Tyrus Raymond Cobb I've got some stories on him. I had him down in 1957 for Dr. Aderhold to give him a lifetime pass. Ty Cobb, called the "Georgia Peach.” I had four interviews with him and he is the greatest guy. He wasn't a mean guy.
He wasn't a mean fellow?
Well, I can tell why he had a chip on his shoulder. It was because his father was killed. He worshipped his daddy, who was superintendent of schools. I can't exactly tell this story. But his daddy had gone out of town and he came back to town unexpectedly one night. He couldn't get in the house. So he went in the window and he was shot dead.
It was either by his wife or her lover.
That ruined the young Cobb.

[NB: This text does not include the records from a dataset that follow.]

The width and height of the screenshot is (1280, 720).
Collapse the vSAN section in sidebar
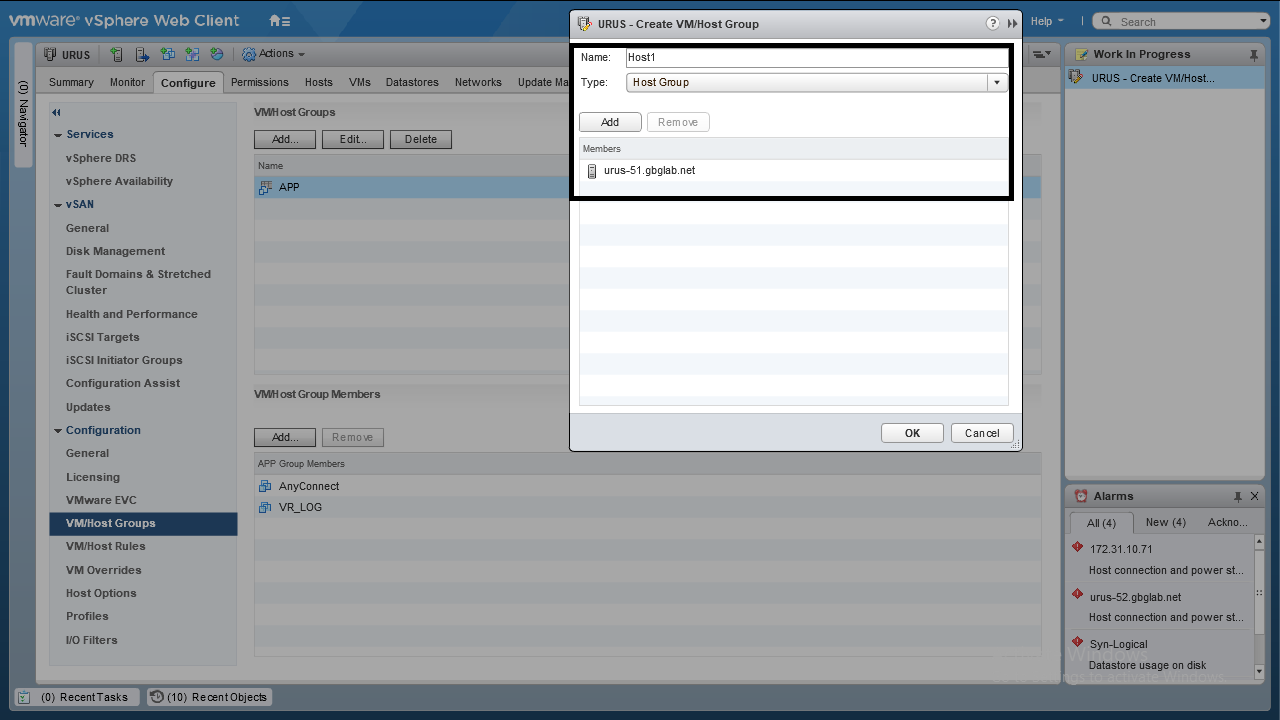[58, 205]
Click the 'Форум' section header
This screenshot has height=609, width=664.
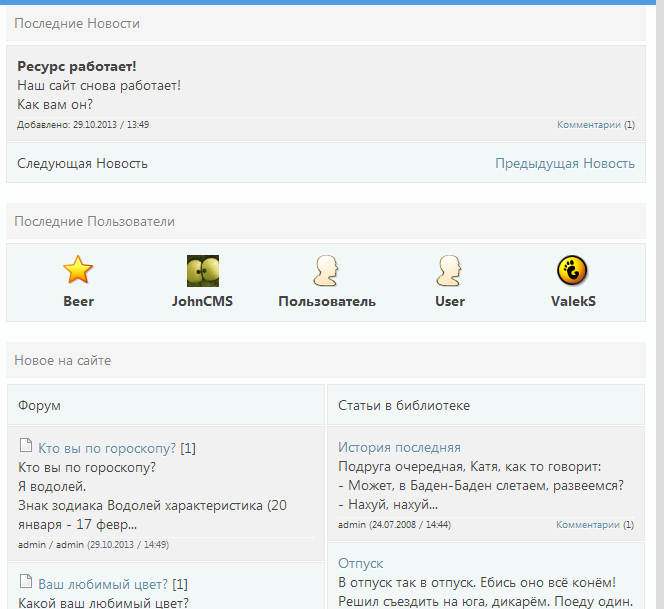[x=39, y=405]

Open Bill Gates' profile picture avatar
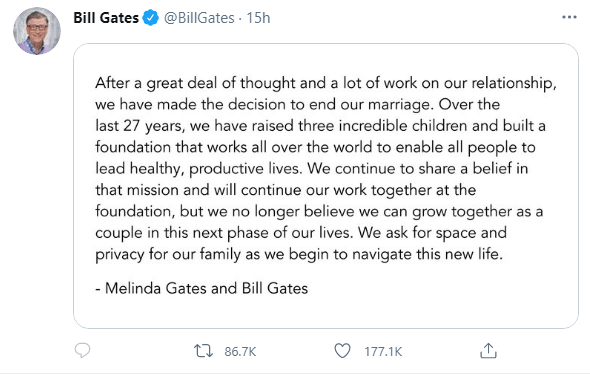pos(37,31)
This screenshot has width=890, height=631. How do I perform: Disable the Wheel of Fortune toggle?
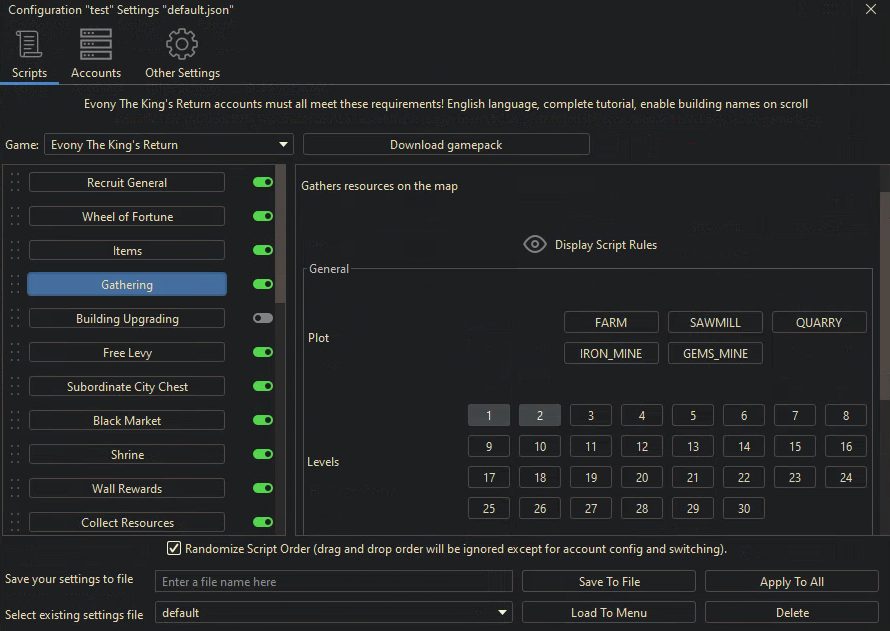(x=263, y=217)
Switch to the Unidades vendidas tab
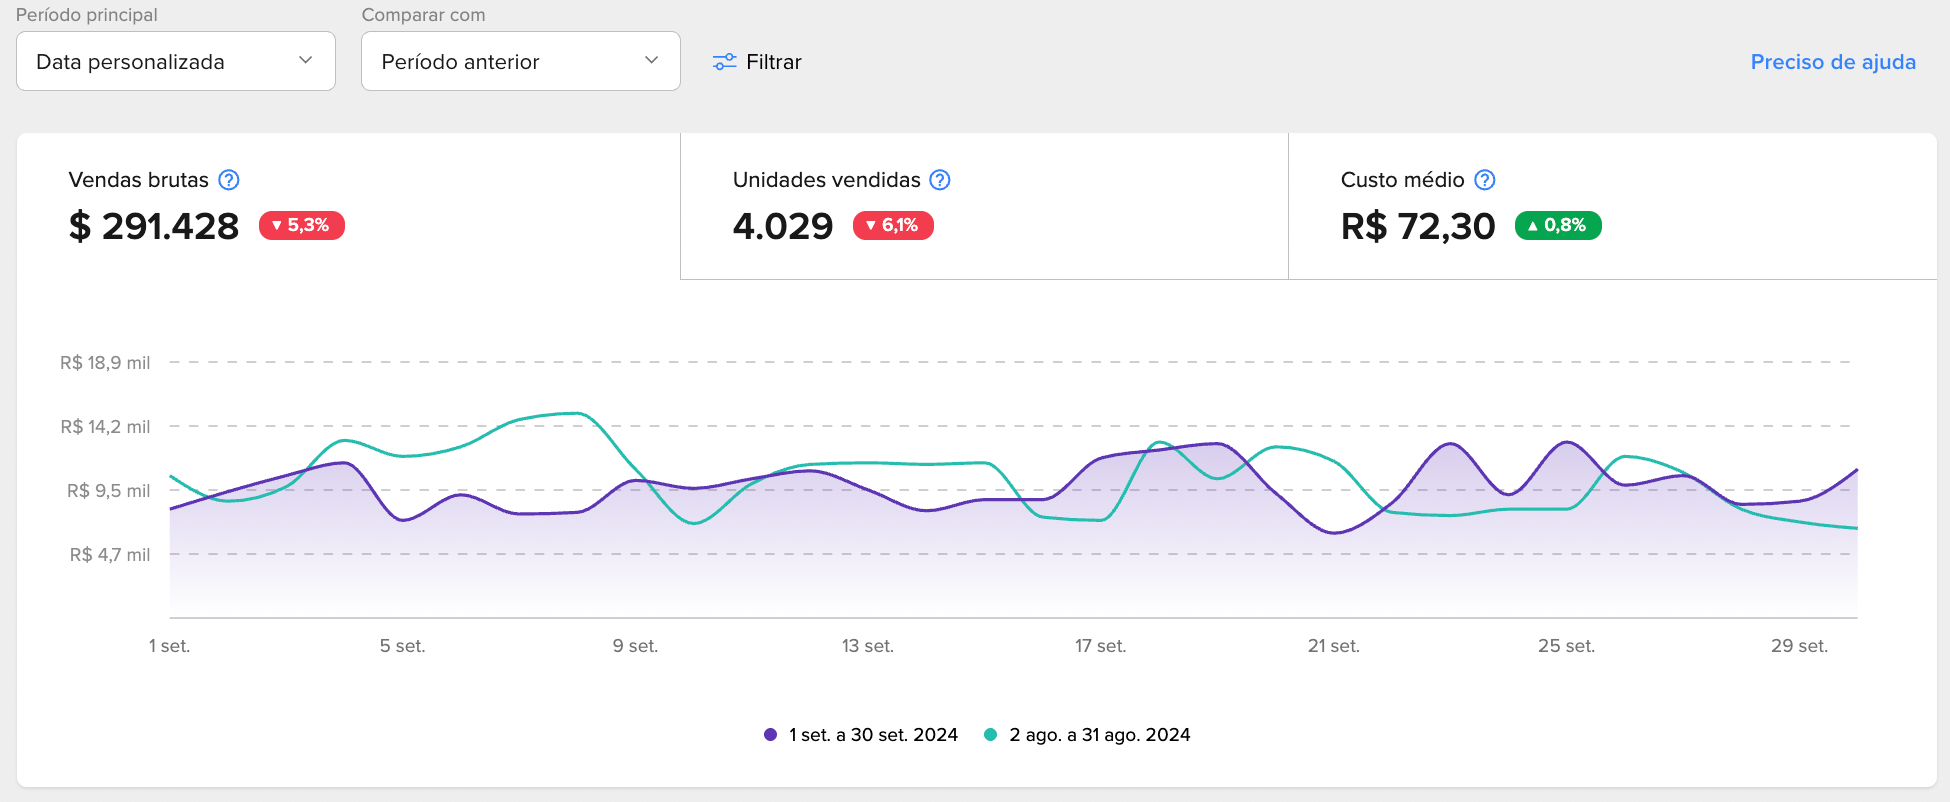The height and width of the screenshot is (802, 1950). [x=983, y=206]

He left town as a boy. He had a chip on his shoulder and when he was playing baseball at 18 or 19 years old for Detroit, he'd go into the towns and they would say, "Hey Cobb, who killed your daddy? Was it your mother or her lover?"And he would go up into the stands and just beat the hell out of the guys. And he had a chip on his shoulder all his life. It was due to that. And you can see why. Now I asked him one time. I had four interviews with him, two in ‘46, one in ‘50, and one in ‘57 just before he died. I asked him, I can't talk about Cobb, though. I asked him, I said, "What's that story about you sharpening your spikes?"

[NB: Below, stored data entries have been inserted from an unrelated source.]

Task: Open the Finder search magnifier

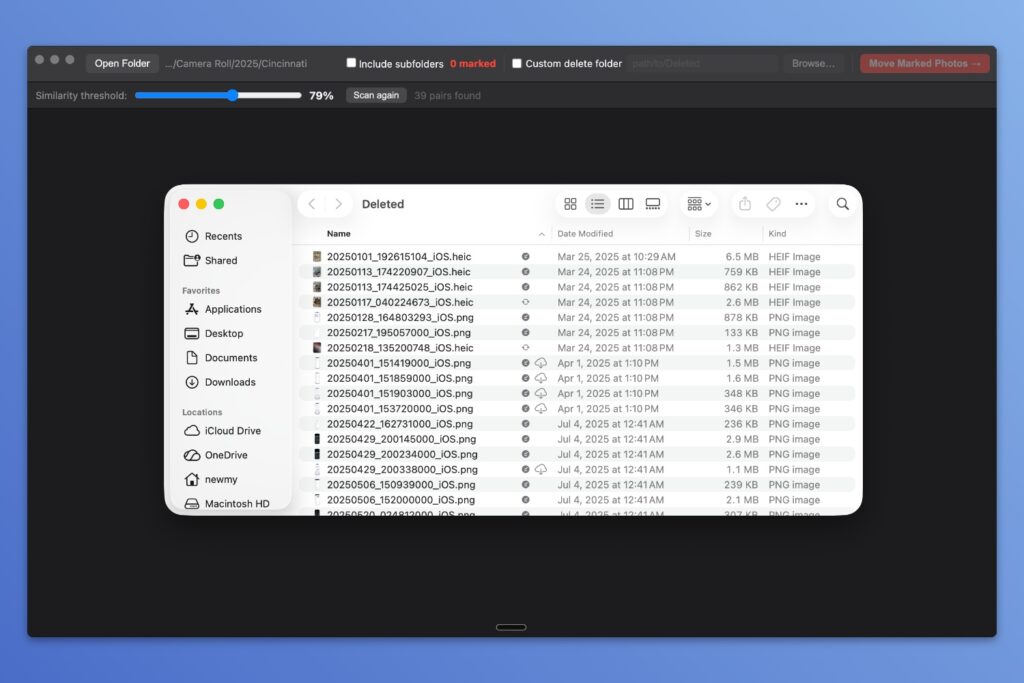Action: [843, 204]
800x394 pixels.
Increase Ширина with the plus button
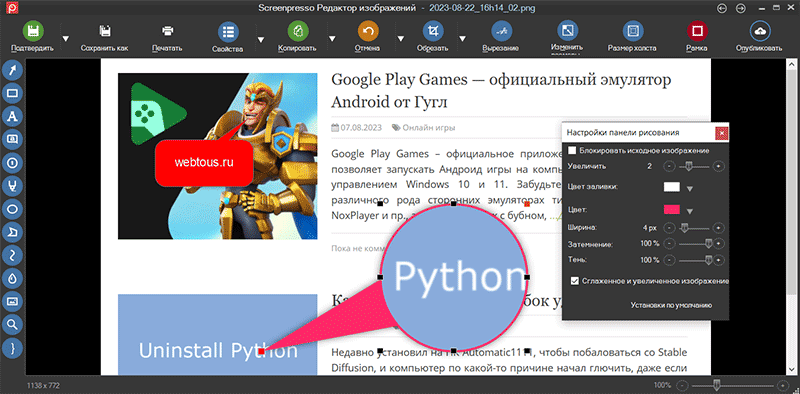point(718,228)
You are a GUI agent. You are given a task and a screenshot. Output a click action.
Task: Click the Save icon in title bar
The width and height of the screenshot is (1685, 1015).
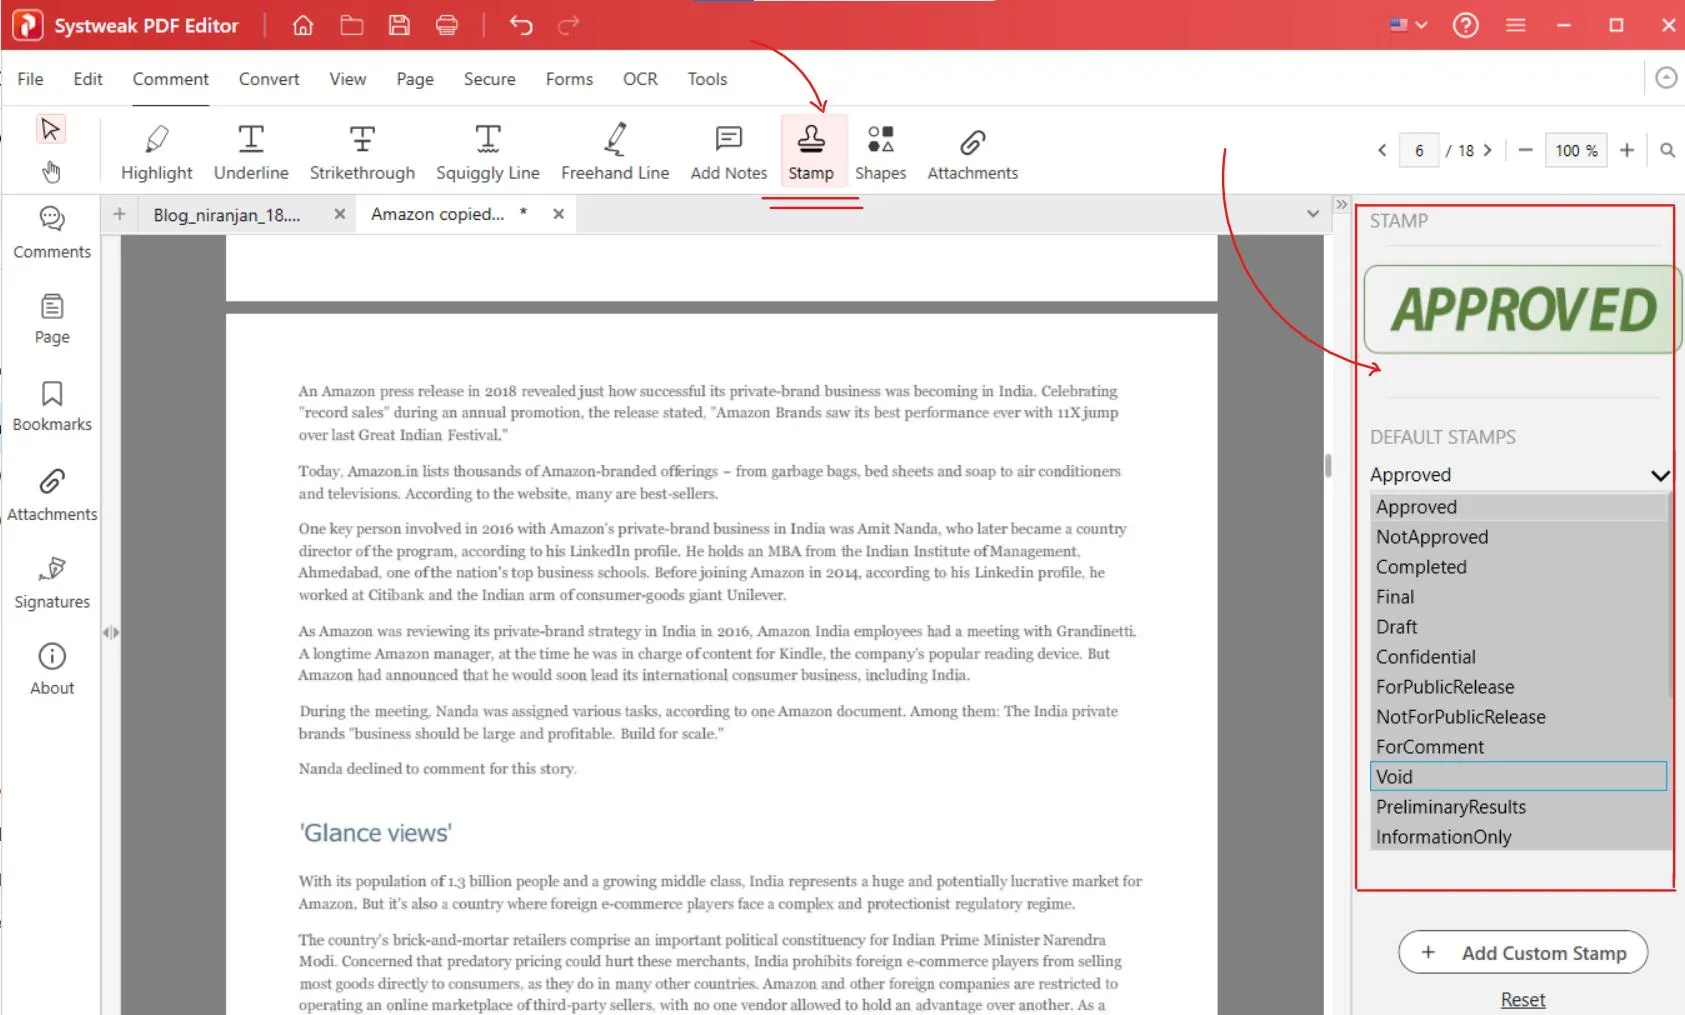coord(399,25)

Yeah. Going in with them filed.
He said "That's the biggest lie ever told on me. There have been a lot of them" he said. He said, "I would clean my spikes. All baseball players clean the mud off their spikes, and that story started. We were playing somebody and one of my teammates was up there on the dugout on the top cleaning his spikes, just cleaning the mud off, and they had a story, and there's Ty Cobb sharpening his spikes so he can cut them when he runs the bases.” But Ty Cobb was something. God, he was great. He was so nice to me. I could tell some stories on him. In 1950 we were playing … well, I'll tell it later.
Go ahead. Tell your Ty Cobb…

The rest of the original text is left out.